* **Data extracts**:
###

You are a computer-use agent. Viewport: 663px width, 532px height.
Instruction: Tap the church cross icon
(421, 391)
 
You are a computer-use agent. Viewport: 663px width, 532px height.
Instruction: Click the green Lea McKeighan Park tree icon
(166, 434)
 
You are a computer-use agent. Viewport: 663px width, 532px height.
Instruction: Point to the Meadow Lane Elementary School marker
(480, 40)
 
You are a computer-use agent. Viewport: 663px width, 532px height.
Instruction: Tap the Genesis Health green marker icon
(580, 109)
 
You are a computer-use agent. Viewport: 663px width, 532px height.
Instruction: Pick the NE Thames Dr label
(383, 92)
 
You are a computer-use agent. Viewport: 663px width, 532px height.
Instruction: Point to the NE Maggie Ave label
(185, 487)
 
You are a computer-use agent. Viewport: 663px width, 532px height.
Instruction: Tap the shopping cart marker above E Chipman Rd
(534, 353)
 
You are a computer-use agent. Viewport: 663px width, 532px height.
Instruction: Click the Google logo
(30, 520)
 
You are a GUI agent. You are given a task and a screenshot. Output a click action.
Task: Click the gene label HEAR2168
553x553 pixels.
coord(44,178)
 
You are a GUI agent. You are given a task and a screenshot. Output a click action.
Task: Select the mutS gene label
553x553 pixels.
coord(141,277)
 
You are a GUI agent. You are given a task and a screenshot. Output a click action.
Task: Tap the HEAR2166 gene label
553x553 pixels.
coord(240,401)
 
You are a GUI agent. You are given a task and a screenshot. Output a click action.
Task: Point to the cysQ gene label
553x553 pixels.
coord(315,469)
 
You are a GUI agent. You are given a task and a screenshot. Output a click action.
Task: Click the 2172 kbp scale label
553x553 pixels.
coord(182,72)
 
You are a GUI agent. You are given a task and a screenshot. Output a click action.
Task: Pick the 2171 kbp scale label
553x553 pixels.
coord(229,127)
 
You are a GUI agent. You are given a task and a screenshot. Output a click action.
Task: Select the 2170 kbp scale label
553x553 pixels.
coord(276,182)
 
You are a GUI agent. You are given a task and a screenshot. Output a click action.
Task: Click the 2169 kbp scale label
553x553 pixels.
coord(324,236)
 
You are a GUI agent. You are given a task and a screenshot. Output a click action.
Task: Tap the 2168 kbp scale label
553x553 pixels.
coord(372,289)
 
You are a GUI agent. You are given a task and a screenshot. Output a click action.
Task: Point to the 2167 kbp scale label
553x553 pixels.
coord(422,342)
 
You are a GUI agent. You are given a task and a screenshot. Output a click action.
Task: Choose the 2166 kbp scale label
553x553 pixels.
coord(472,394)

###

* **What you have to do**: Each line of the records with the word "Select" in it is to be copied.

* **Exercise answer**:
Task: Select the mutS gene label
Task: Select the 2170 kbp scale label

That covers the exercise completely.